Built for NE Ohio winters
Andover is well inland and high, in the southeast corner of the county near Pymatuning Lake, so it sidesteps the heaviest Lake Erie lake-effect that pounds the shore. What it gets is a hard, exposed continental winter — deep cold, open farm-country wind, and long heating seasons with little nearby infrastructure to lean on. That isolation is why backup heat is so common here and why a reliable primary system matters more than almost anywhere we serve. The frost line here is about 42 inches and hard-freeze season runs November through March, so heating equipment in Andover works longer and harder than it would almost anywhere else — and the cost of a no-heat call in February is a lot higher than an inconvenience.

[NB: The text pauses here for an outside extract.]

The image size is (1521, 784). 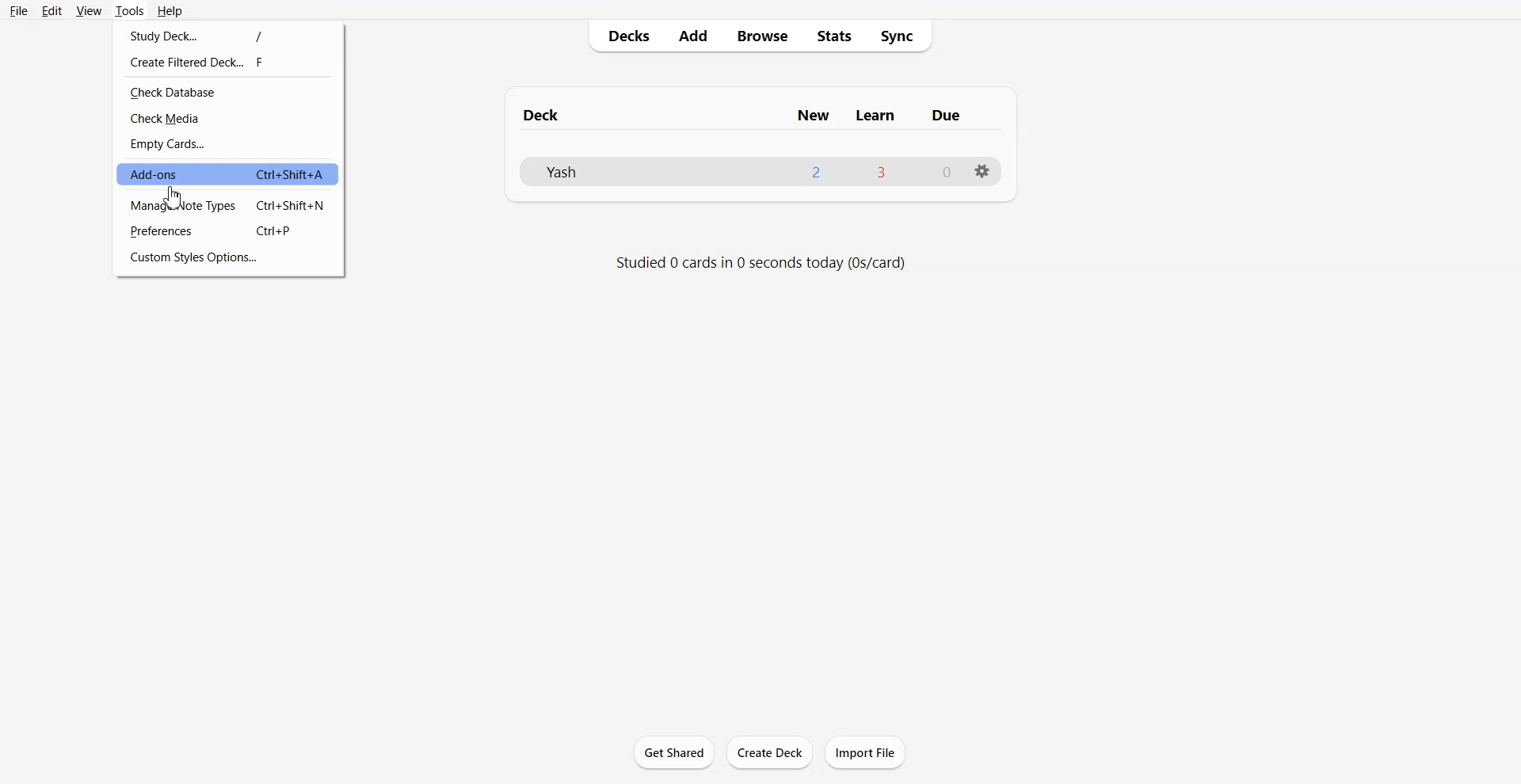 I want to click on 2, so click(x=816, y=172).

Local heating stock in Andover
Andover is a small farm village in the far southeast corner of the county, out by Pymatuning Lake near the Pennsylvania line. This is rural propane-and-wood country — natural-gas service is thin out here, so we see propane furnaces as the rule rather than the exception, plus a real amount of wood and pellet backup carrying homes through the coldest stretches. The housing is a mix of older village homes around the square and farmhouses spread across open land, much of it heated by equipment that has to be reliable because the nearest help is a haul away. We carry parts for propane and older systems on the truck for exactly that reason.

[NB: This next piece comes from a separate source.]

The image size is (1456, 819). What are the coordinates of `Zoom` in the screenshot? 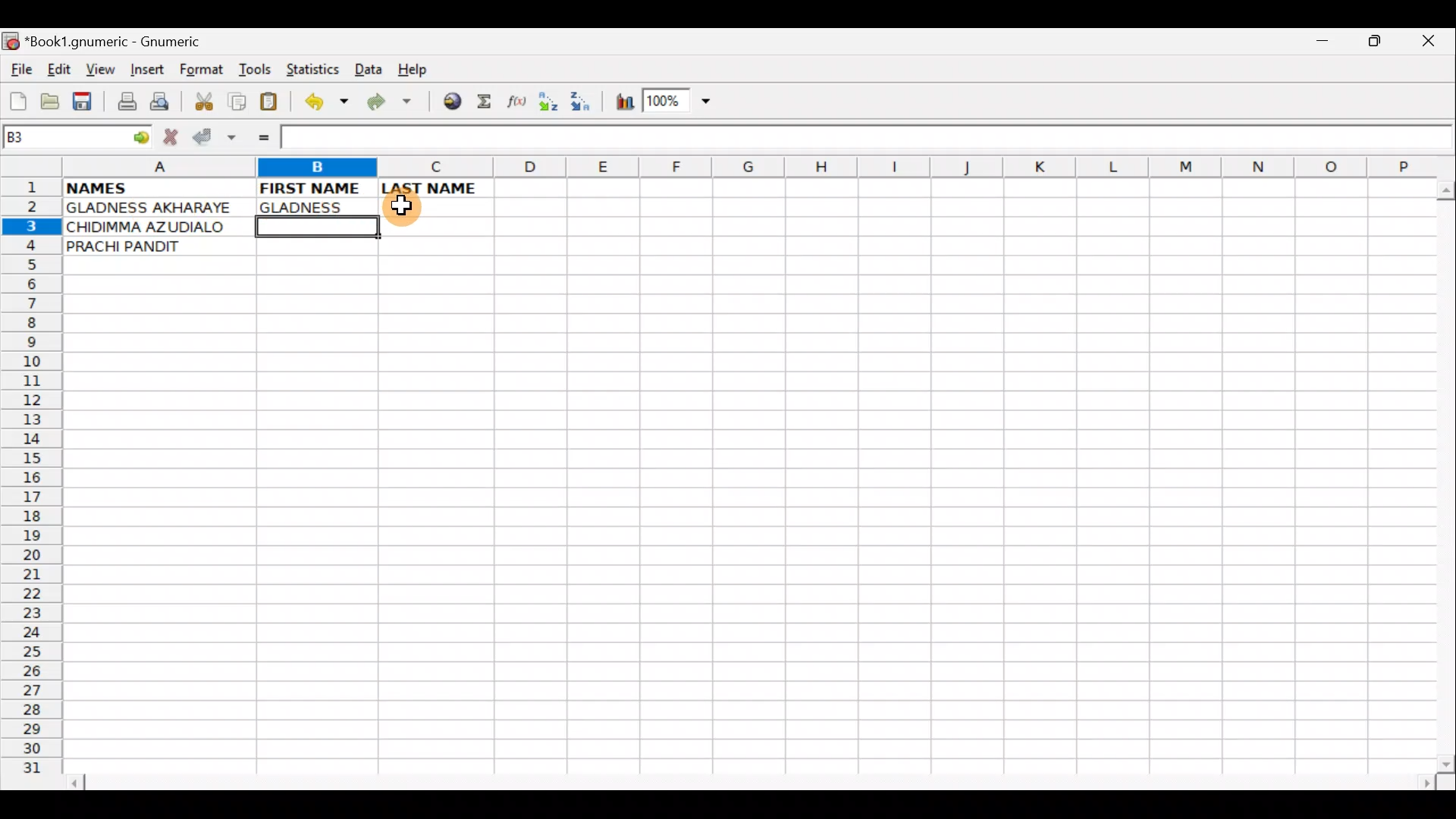 It's located at (679, 103).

What we see across the county
Ashtabula housing splits three ways: lakeshore (Ashtabula port, Geneva-on-the-Lake) with older mixed-use and seasonal cottages, farm towns (Jefferson, Andover, Williamsfield) with older homes on propane or wood-supplemented heating, and the Geneva wine-country corridor with mid-grade suburban builds. Standard air-source heat pumps are less common here than in Portage — Ashtabula winters are too brutal for anything but cold-climate inverters. Most homes run gas or propane furnaces with the redundancy of a backup heat source somewhere. That's the backdrop your Andover system lives in — and why we stock parts for every era on the truck instead of forcing one solution on every home.
Snow-belt heating season
Andover heating systems run November through March with very few breaks. That constant duty cycle is why we push fall tune-ups hard here — a furnace, boiler, or heat pump that gets a pre-season check is far less likely to quit on the coldest night of the year, which in Ashtabula County is exactly when you can least afford to lose heat.